Orion turns 26 years old this week. I can’t even wrap my head around that. He’s approaching this birthday with typical enthusiasm. He’s excited to have a theme to use in his interactions with people, especially when he knows they’ll all wish him well. He’s excited about going out to a new restaurant he learned about from the guy who delivered his new wheelchair last month. In fact Orion invited the guy and his wife to his birthday dinner and still holds hope they’ll be there.
For me every one of Orion’s birthday’s is a little bittersweet. I love seeing him so happy. I love watching him shift and grow as he explores new ways of being in the world. I love that he doesn’t care at all about presents, he just wants attention and hugs. His upbeat attitude is contagious. I don’t know what I’d do without him.

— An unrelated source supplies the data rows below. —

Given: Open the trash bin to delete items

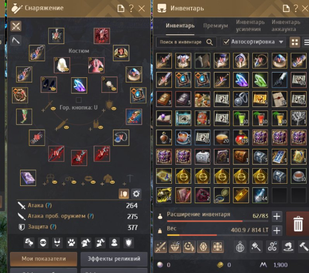Looking at the screenshot, I should pos(298,224).
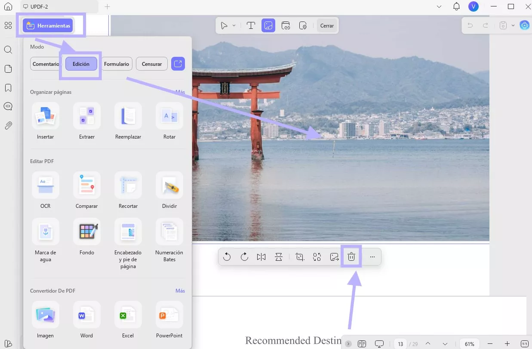Open the UPDF-2 document tab

click(x=59, y=6)
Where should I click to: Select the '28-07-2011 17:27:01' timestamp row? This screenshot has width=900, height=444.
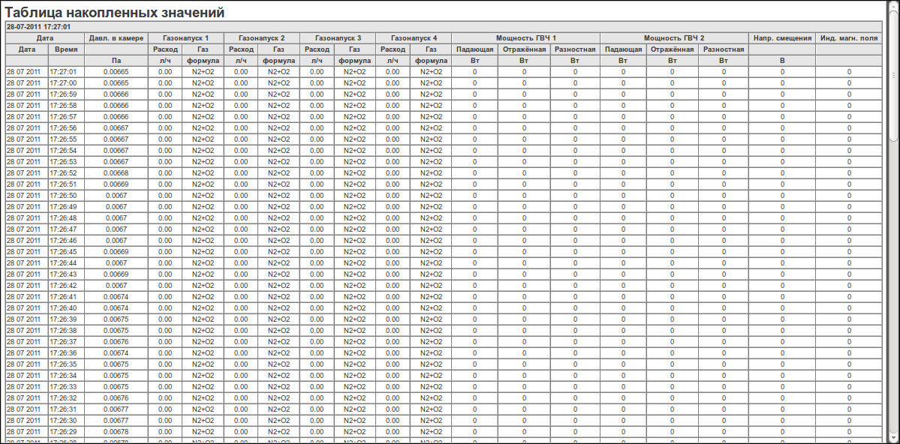[x=38, y=26]
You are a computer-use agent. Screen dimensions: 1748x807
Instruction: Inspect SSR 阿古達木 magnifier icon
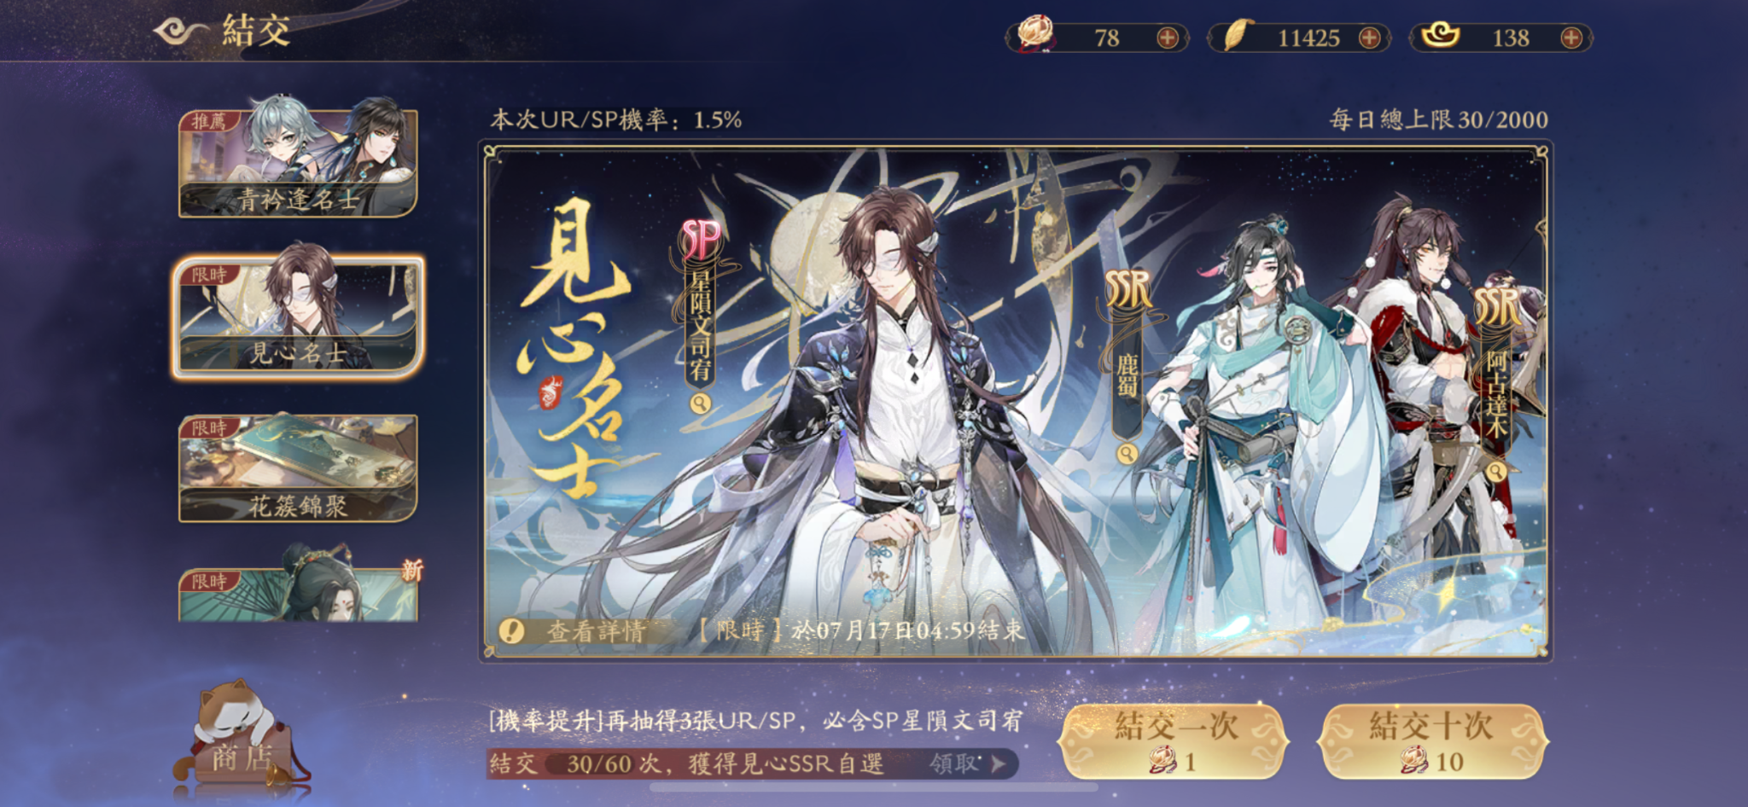click(x=1495, y=471)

But I also understand the limits of his independence, which become more obvious, more pronounced as he ages. He doesn’t have aspirations for a career, or even a job. He’s happy to help out when he’s asked and able, but even his day program hasn’t found a part-time volunteer placement for him in the last 2 years. His future possibilities get smaller and smaller with each passing year.

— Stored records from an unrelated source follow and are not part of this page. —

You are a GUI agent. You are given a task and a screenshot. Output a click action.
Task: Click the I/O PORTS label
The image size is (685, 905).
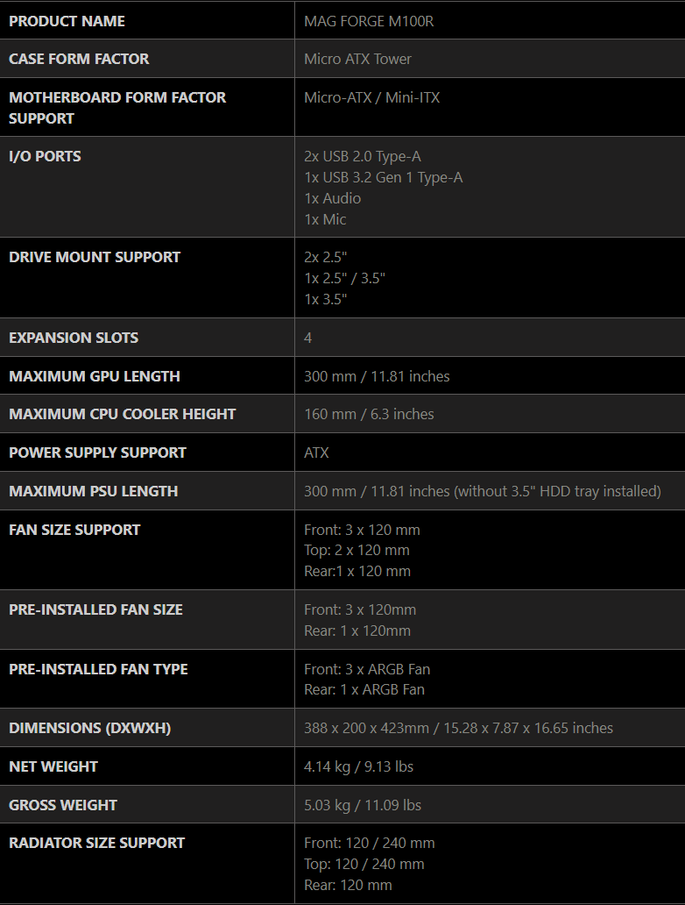coord(45,156)
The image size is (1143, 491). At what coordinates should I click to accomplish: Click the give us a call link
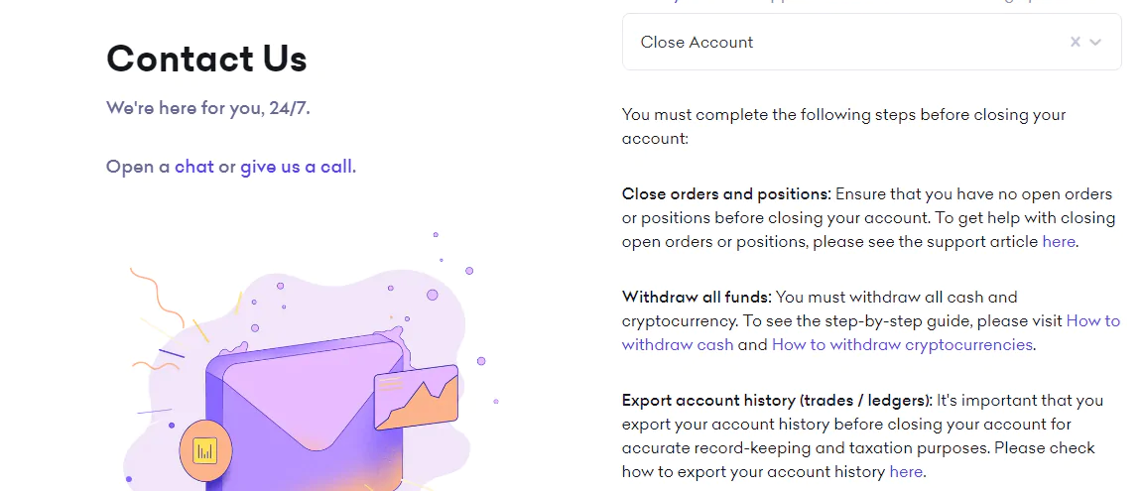tap(297, 167)
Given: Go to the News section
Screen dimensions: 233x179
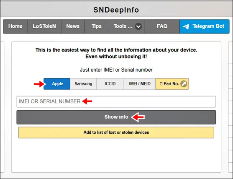Looking at the screenshot, I should pos(73,26).
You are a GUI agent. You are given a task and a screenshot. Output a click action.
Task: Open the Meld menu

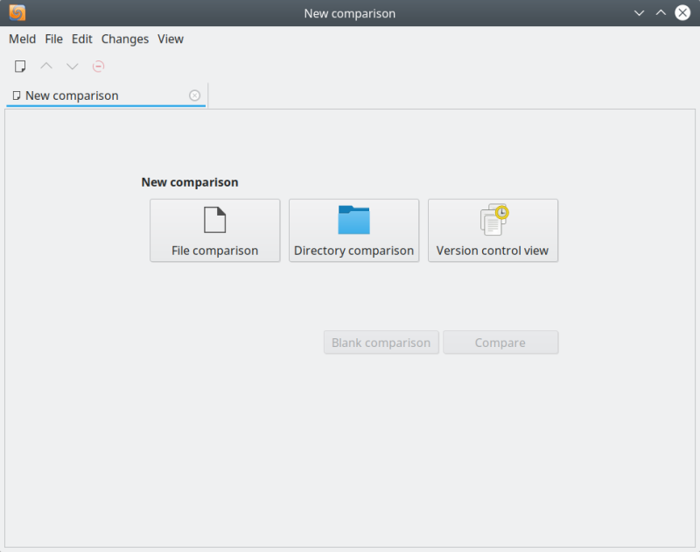pos(22,39)
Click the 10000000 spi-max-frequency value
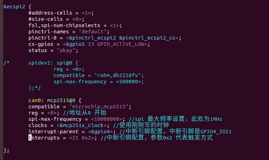 point(107,119)
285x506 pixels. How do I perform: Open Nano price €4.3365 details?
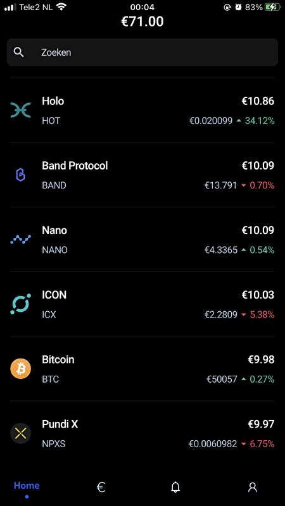pyautogui.click(x=221, y=250)
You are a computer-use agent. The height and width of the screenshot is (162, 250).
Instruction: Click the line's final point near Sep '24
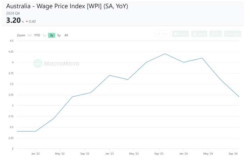(239, 97)
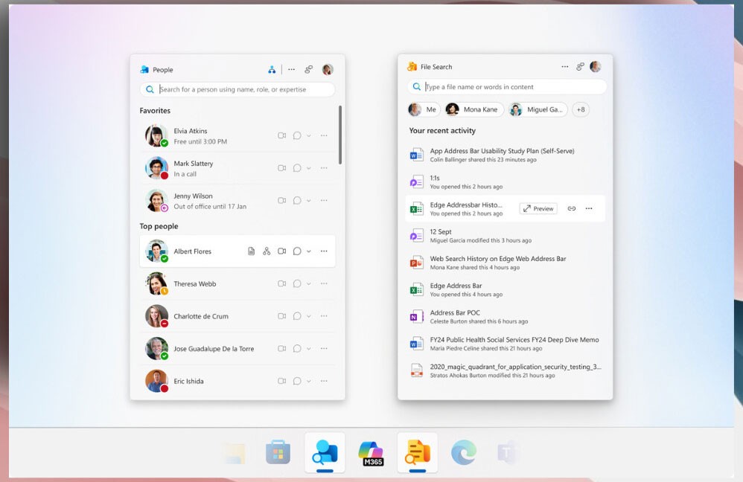Toggle the Me filter chip
The height and width of the screenshot is (482, 743).
[x=424, y=109]
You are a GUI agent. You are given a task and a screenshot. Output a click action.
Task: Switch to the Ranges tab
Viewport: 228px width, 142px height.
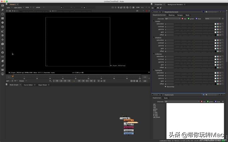(180, 15)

There’s also my part in all of it. I’m not sure that it’s still the best option for either of us to be “tied at the hip”. As his primary caregiver I’m very much aware of how little I’m able to do to move him forward. That’s been particularly obvious these last few months when our mobility has been additionally limited by my recovery from the surgery. Caregivers are hard to come by. Orion needs stimulation and he’s become too comfortable with the status quo to be motivated to move forward.
When Orion was born we were told that he’d probably be a vegetable and would be dead before he was 5 years old. I didn’t think that the evidence supported that conclusion then, and clearly rejecting that comment was a good decision. I have an enormous amount to be grateful for. Orion has been such a blessing in my life. He’s an inspiration, a delight, and a wonder.
Orion, may you continue to take joy in the world around you. May you continue to work at developing social interactions and the skills to build relationships. May you find ways to do the things you enjoy that are also productive and sustaining. May you always be open to new experiences, new people, and new possibilities for your future.